A population is normally distributed, with a mean of 23.45 and a standard deviation of 3.8. What is the probability of each of taking a sample of size 10 and obtaining a sample mean of 22 or more?

To calculate the probability of obtaining a sample mean of 22 or more, we need to use the central limit theorem. According to the central limit theorem, the sampling distribution of the sample means will approximately follow a normal distribution, regardless of the shape of the population distribution, as long as the sample size is sufficiently large (typically n > 30).

In this case, the sample size is 10, which is not large enough to assume a normal distribution for the sample means. However, we can still approximate the probability using the normal approximation to the binomial distribution.

First, we need to calculate the standard error of the mean (SE) using the formula:

SE = σ / √n

where σ is the standard deviation of the population and n is the sample size.

SE = 3.8 / √10
SE ≈ 1.20

Next, we need to calculate the z-score using the formula:

z = (x - μ) / SE

where x is the sample mean, μ is the population mean, and SE is the standard error.

z = (22 - 23.45) / 1.20
z ≈ -1.20

We want to find the probability of obtaining a sample mean of 22 or more, which is equivalent to finding the area to the right of the z-score -1.20 in the standard normal distribution. This can be calculated using a standard normal distribution table or a statistical software.

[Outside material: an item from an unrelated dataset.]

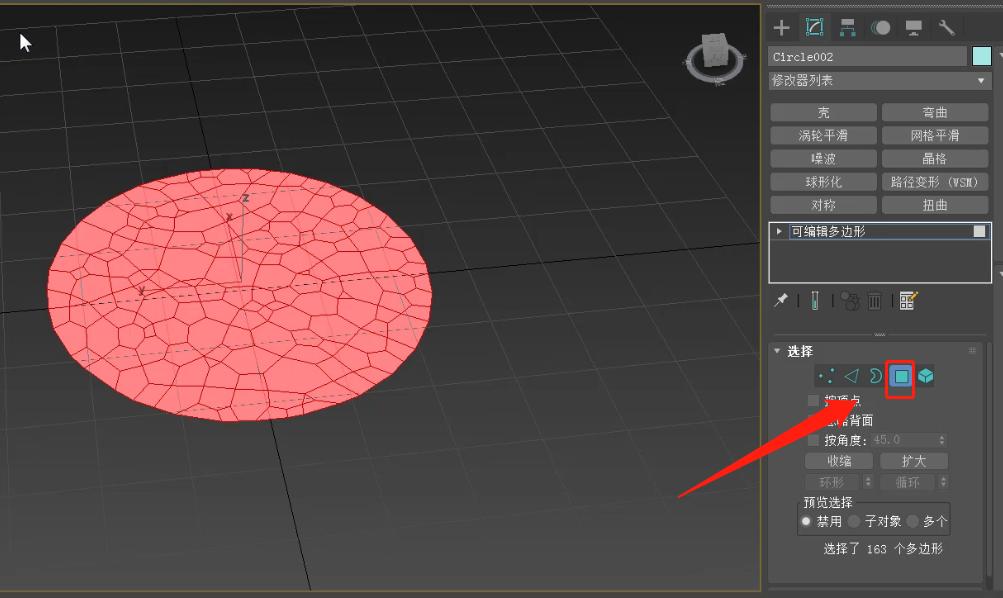The height and width of the screenshot is (598, 1003).
Task: Click the object color swatch
Action: (x=981, y=56)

Using a standard normal distribution table or a statistical software, we find that the probability of obtaining a sample mean of 22 or more is approximately 0.8869, or 88.69%.

Therefore, the probability of taking a sample of size 10 and obtaining a sample mean of 22 or more is approximately 0.8869, or 88.69%.

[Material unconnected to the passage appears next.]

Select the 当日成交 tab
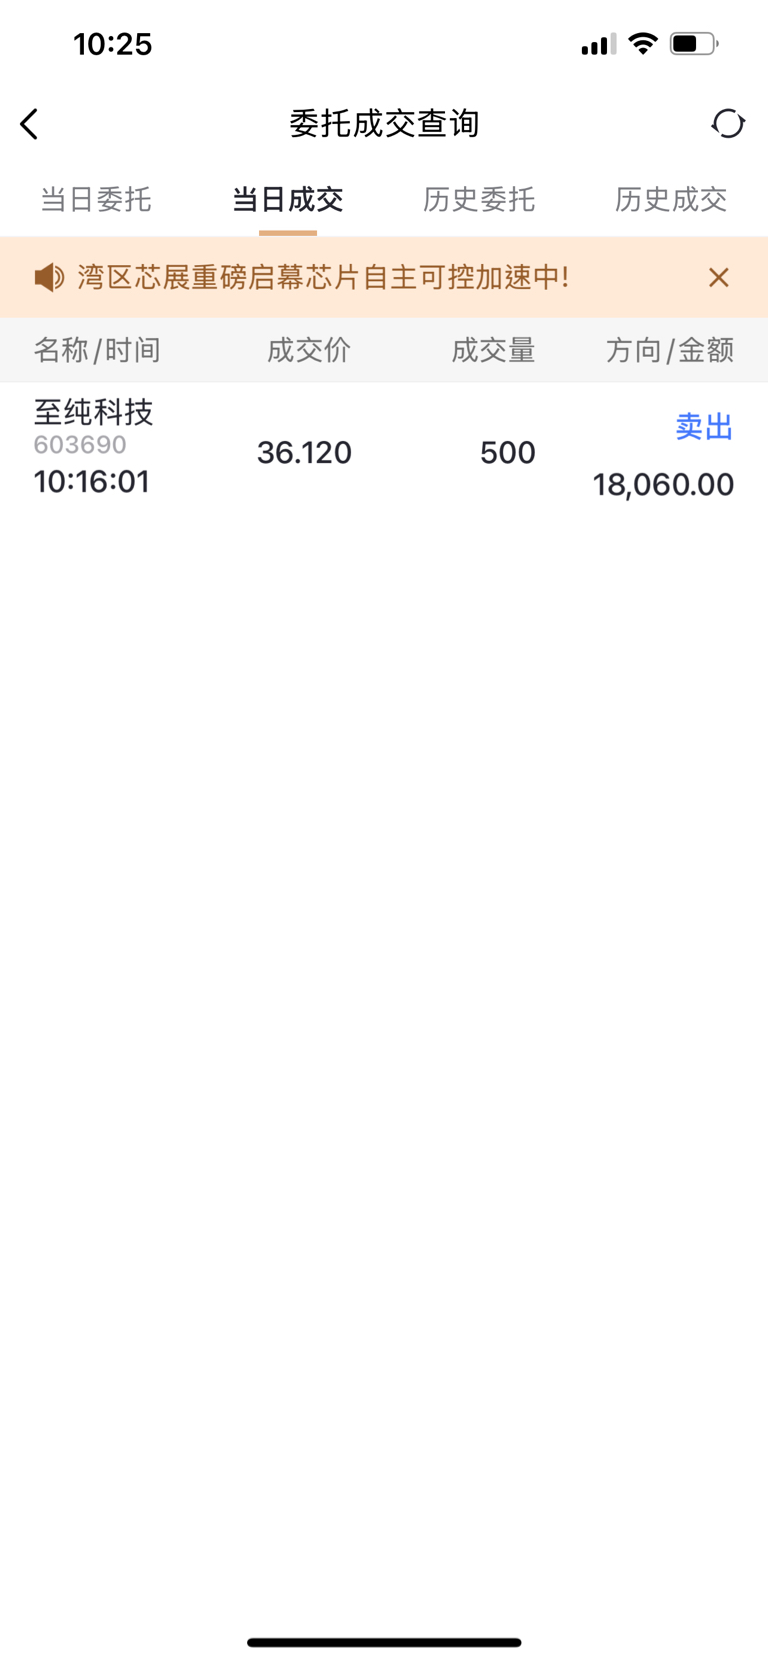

To find the probability of obtaining a sample mean of 22 or more from a normally distributed population, we can use the Central Limit Theorem. According to the Central Limit Theorem, the distribution of sample means will be approximately normal, regardless of the shape of the population distribution, as long as the sample size is sufficiently large.

To calculate the probability, we can use the z-score formula:

z = (x - μ) / (σ / √n)

Where:
z is the z-score,
x is the sample mean,
μ is the population mean,
σ is the population standard deviation,
n is the sample size.

In this case:
x = 22 (sample mean we are interested in)
μ = 23.45 (population mean)
σ = 3.8 (population standard deviation)
n = 10 (sample size)

First, let's calculate the z-score:

z = (22 - 23.45) / (3.8 / √10)
z = -1.45 / (3.8 / √10)
z ≈ -1.45 / 1.1998
z ≈ -1.209

Next, we need to find the area to the right of the z-score on the standard normal distribution. We can use a z-table or a statistical calculator to find this probability.

Using a z-table or calculator, we find that the area to the right of z = -1.209 is approximately 0.886

Therefore, the probability of obtaining a sample mean of 22 or more is approximately 0.886 or 88.6%.